Trump’ın başkanlığının bu son birkaç gününde, her şey tehlikede. En iyi senaryoda, Trump, istifa edecek veya Anayasa 25. Madde ile, mümkün olan en kısa sürede görevden alınacak. Trump'ı bu yöntemlerin herhangi biriyle derhal görevden uzaklaştırmak, kısa vadede şiddeti önlemek kadar, önümüzdeki on yılda ülke çapında acil bir iklim seferberliği için mümkün olan en iyi şansı yakalamak için de önemli. Beyaz milliyetçileri bu ölçekte bir saldırının hesabını vermeden kurtulmamalılar, aksi halde niyetlerini yaymak ve sayılarını artırmak açısından durmadan büyümeye devam edecekler - ta ki, biz her şeyi kaybedene kadar. 

Bütün bunlar yüzünden, sadece "oy ver"mek asla yeterli cevap olamaz.
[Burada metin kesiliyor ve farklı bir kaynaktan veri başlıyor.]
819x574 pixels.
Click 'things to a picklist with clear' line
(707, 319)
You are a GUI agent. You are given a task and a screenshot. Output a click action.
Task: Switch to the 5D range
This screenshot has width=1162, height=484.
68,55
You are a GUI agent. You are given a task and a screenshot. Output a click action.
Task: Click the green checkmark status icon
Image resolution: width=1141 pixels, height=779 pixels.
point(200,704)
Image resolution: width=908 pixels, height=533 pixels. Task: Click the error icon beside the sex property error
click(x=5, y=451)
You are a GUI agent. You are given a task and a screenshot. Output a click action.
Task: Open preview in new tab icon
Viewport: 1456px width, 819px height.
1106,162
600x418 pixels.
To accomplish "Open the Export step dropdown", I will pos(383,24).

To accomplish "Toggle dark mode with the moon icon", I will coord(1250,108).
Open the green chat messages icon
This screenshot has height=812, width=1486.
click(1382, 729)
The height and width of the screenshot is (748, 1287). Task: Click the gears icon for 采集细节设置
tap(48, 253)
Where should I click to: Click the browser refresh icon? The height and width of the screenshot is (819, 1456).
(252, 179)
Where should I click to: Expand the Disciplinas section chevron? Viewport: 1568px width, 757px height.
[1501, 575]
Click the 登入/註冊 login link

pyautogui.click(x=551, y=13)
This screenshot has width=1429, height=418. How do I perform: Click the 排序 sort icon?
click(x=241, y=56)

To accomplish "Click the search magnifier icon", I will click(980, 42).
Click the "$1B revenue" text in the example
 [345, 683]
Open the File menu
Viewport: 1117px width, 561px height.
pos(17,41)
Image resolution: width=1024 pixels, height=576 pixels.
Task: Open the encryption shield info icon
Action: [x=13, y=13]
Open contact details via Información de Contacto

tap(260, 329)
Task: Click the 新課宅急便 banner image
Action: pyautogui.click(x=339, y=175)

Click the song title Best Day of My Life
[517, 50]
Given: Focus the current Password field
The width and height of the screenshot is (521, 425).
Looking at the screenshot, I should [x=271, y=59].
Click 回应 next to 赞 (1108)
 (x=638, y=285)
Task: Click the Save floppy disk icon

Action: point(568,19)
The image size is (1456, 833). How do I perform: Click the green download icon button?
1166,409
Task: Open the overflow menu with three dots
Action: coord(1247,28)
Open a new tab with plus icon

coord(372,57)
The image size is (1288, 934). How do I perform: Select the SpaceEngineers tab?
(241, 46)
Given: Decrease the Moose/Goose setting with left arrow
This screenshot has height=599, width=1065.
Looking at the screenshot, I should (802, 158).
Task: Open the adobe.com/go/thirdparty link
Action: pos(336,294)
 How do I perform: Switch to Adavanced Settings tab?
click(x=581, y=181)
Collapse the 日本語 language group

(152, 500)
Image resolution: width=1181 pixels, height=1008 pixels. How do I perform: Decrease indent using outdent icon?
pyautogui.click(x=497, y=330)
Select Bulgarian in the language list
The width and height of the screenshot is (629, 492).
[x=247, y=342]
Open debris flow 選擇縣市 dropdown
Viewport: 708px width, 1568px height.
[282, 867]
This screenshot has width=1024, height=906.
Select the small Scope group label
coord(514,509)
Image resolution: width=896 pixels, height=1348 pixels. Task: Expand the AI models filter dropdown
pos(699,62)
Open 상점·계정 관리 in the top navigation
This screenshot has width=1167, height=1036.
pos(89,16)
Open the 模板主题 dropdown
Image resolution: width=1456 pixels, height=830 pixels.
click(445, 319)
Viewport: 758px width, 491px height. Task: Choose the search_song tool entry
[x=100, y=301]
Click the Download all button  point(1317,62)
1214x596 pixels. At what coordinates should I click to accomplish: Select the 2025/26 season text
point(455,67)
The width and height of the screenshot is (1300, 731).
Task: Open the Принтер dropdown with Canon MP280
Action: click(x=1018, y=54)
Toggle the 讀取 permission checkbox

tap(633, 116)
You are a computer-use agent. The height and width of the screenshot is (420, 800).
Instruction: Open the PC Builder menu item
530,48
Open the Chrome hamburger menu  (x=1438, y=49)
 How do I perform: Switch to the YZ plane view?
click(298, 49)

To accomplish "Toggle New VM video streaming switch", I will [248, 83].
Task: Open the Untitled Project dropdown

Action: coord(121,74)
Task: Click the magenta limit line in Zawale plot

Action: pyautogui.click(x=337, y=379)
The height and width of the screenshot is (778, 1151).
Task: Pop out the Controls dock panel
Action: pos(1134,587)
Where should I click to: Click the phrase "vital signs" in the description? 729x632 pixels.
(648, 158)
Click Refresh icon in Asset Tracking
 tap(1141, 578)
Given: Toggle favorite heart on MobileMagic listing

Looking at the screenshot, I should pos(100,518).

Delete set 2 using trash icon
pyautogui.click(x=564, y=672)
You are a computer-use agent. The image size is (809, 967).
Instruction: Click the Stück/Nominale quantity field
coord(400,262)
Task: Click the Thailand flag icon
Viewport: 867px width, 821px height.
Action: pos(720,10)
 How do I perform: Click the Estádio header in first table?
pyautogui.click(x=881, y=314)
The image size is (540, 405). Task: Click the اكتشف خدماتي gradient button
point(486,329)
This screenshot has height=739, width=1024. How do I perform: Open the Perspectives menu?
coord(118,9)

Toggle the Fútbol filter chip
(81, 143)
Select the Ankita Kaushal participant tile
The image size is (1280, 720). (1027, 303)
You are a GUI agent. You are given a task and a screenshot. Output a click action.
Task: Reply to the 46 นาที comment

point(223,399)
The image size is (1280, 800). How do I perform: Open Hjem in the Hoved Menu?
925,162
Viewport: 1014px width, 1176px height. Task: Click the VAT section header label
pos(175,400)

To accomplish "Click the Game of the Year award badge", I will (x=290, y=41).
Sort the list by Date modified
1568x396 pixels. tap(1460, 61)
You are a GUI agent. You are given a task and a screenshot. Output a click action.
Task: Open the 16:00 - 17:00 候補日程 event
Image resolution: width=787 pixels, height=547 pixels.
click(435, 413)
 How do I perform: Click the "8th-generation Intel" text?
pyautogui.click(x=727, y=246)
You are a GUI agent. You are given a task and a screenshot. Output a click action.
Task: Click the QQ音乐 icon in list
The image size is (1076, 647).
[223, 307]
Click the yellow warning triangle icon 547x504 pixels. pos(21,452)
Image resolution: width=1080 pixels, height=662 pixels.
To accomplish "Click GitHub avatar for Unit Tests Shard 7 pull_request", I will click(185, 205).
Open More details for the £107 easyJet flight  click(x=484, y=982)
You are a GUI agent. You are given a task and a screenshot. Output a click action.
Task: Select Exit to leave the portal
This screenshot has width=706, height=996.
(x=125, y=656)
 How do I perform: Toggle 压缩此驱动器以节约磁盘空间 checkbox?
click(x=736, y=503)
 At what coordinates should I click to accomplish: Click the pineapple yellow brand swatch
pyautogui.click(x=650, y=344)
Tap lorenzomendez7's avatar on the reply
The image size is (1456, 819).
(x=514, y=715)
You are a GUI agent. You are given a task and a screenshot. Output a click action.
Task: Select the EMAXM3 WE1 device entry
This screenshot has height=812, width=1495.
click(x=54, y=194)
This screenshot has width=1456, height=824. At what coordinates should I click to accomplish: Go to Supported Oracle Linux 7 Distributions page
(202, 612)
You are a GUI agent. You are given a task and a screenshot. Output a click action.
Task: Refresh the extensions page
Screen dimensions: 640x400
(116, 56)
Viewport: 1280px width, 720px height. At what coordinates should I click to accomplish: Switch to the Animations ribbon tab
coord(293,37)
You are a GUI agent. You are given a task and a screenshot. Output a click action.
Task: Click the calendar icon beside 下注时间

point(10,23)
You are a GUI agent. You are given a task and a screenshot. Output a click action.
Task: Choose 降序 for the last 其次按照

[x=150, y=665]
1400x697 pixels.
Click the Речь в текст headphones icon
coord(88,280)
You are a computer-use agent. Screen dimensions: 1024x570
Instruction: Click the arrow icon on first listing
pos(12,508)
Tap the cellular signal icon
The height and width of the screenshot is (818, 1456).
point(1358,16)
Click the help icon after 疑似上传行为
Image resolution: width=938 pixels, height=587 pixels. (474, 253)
Ülkemiz beyaz üstünlüğü üzerine kuruldu. Biz gerçekten buyuz. Ama bu, ileride de böyle olacağız anlamına gelmiyor. Örgütlenerek daha farklı bir gelecek inşa edebiliriz ve inşa etmeliyiz de. 

Açıkçası buradan nereye gideceğimizi bilmiyorum. Ama kaosun ve çöküşün kaçınılmaz olmadığını biliyorum. Tüm canlılar için adaletin ve eşitliğin ve karşılıklı refah ruhunun yeşereceği bir gelecek var. Uğruna mücadele etmemiz gereken şey tam da bu.

2020'den öğrendiğimiz bir şey varsa, o da eski dünyanın geri gelmeyeceğidir. Herkesin çıkarına işleyen daha iyi bir dünya inşa edeceksek, bu işi hep birlikte yapmak zorunda olan BİZiz.